An access plan is available upon request to any interested party for each managed care network offered by RMHP. Such access plans contain information on providers, hospitals, referral and grievance procedures, quality assurance, access for members with special needs, emergency coverage provisions, and other information on how to access services.

Geographic Areas Served

Upon request, we will provide you or any enrollee a description of the geographic areas served by Rocky Mountain Health Plans.

Your Group’s Right to Renew

Your group may renew its coverage for successive one-year periods. Your group may terminate the agreement by giving RMHP written notice of intent to terminate. RMHP must receive such written notice no later than 5:00 p.m. Mountain Time on the first business day of the month following the termination effective date; otherwise, the effective date of termination shall be the end of the next calendar month.

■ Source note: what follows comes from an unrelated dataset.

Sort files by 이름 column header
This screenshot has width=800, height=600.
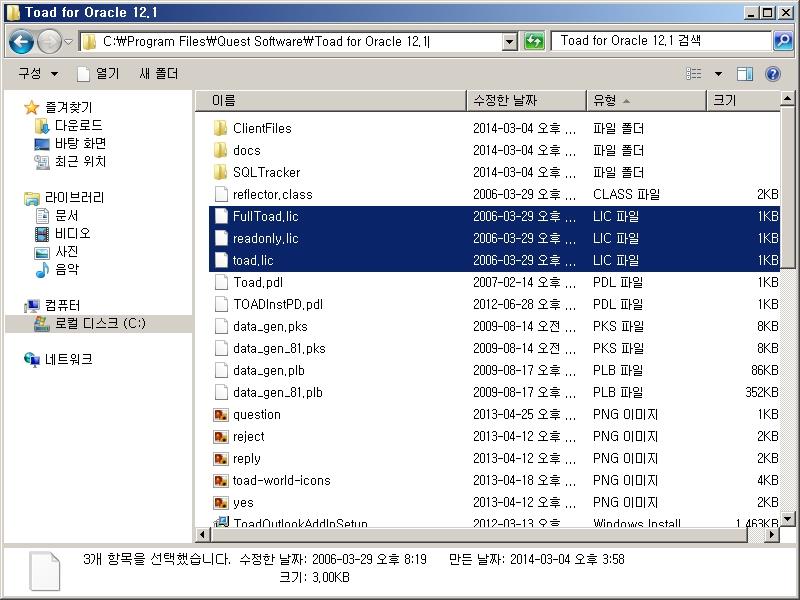[223, 101]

Colorado law requires carriers to make available a Colorado Health Plan Description Form, which is intended to facilitate comparison of health plans. The form must be provided automatically within three (3) business days to a potential policyholder who has expressed interest in a particular plan or who has selected the plan as a finalist from which the ultimate selection will be made. The carrier also must provide the form, upon oral or written request, within three (3) business days to any person who is interested in coverage under or who is covered by a health benefit plan of the carrier.

The disclosure statements on this form are required by Colorado law and are not intended to be a full description of all plan requirements. The complete provisions of the plan(s), including detailed description of benefits, exclusions, and limitations, can be found in the Group Service Agreement and the Health Benefits Contract.

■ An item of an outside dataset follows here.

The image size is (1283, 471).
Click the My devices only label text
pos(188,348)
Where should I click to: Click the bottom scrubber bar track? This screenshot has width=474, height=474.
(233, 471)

MK298 - Revised March, 2009

Click here for a printable version of this disclosure.

EQUAL OPPORTUNITY POLICY STATEMENT

This policy is available on tape in Human Resources.

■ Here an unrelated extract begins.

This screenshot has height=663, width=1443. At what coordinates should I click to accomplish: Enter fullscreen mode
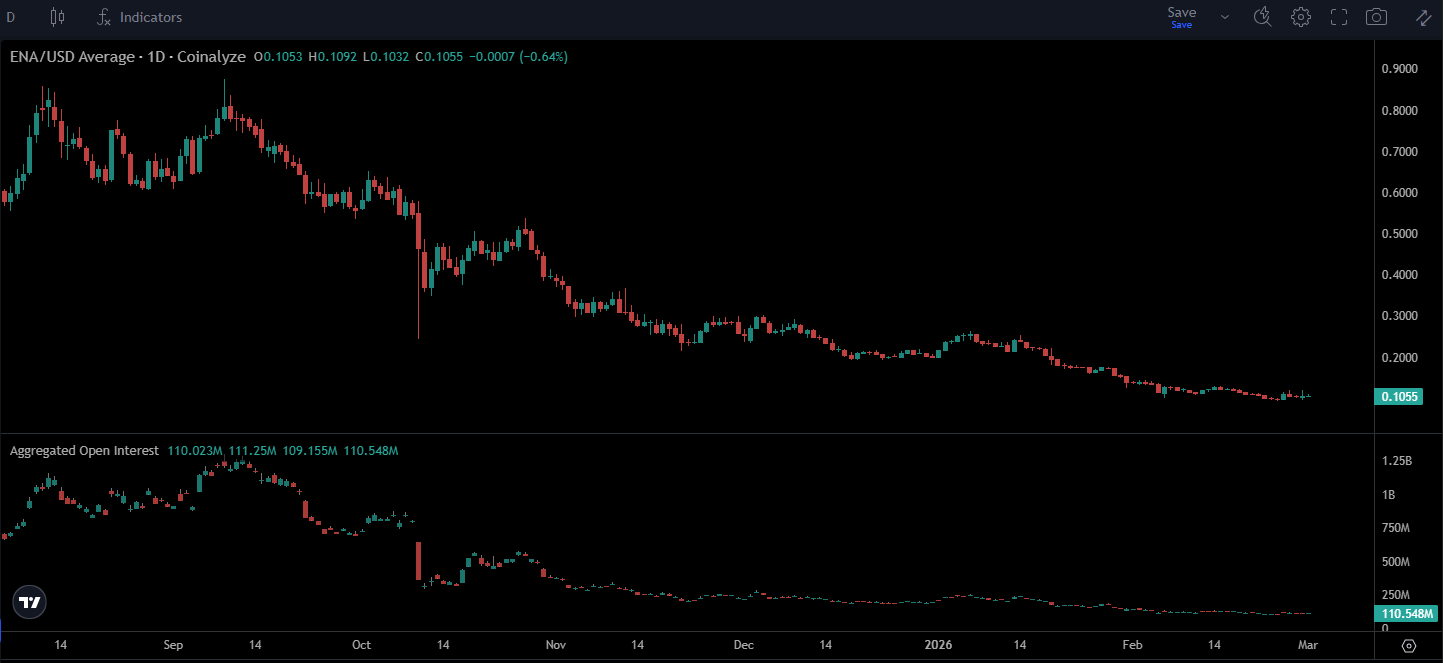(x=1339, y=17)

It is the policy of Rocky Mountain Health Plans (RMHP) to provide equal opportunity and to prevent discrimination based on race, color, national origin, age, or disability in admission or access to, or treatment or employment in, RMHP programs, health care plans, and activities to the extent required by applicable law.

All federally funded benefits and services are provided in accordance with Title VI of the Civil Rights Act, as amended, Section 504 of the Rehabilitation Act, as amended, the Age Discrimination Act of 1975, as amended, the Americans with Disabilities Act of 1990, as amended, as well as other related laws. All subcontractors are notified of their responsibility to comply with these laws.

The EEO Officer is responsible for compliance with state and federal equal opportunity laws. The EEO Officer is also responsible for implementing the Equal Opportunity Plan. If you would like more information regarding these provisions, or if you believe you have not been treated in accordance with this policy, please contact the Member Concerns Coordinator at 800-346-4643, 970-243-7050, or TTY 800-704-6370 or 970-248-5019; para asistencia en español llame al 800-346-4643.

 

MEDICARE DISCLAIMERS

What Information Do We Collect?

Automatic Collection of Information:

If you do nothing during your visit but browse through the website or download information, our system will automatically gather and store certain information about your visit. This information does not identify you personally and is used in an aggregate way to help us improve our website usability and tell us how many people visit our site over a period of time.

Our Web server automatically collects and records the following information:

  • Aggregate information on what pages are accessed.
  • The name and release number of web browser software used.
  • The operating system used.
  • Date and time of access.
  • The address of the web site that linked to us (referrer URL).
  • Time spent on the page.

How Do We Use the Information We Collect?

The information we gather automatically and with your permission during your visit to our web site is used to:

  • Monitor, review, measure, and analyze web site utilization.
  • Modify and enhance the web site.
  • Improve the content and design of our web site.
  • Monitor and improve our customer experience efforts.
  • Notify visitors about updates to our web site.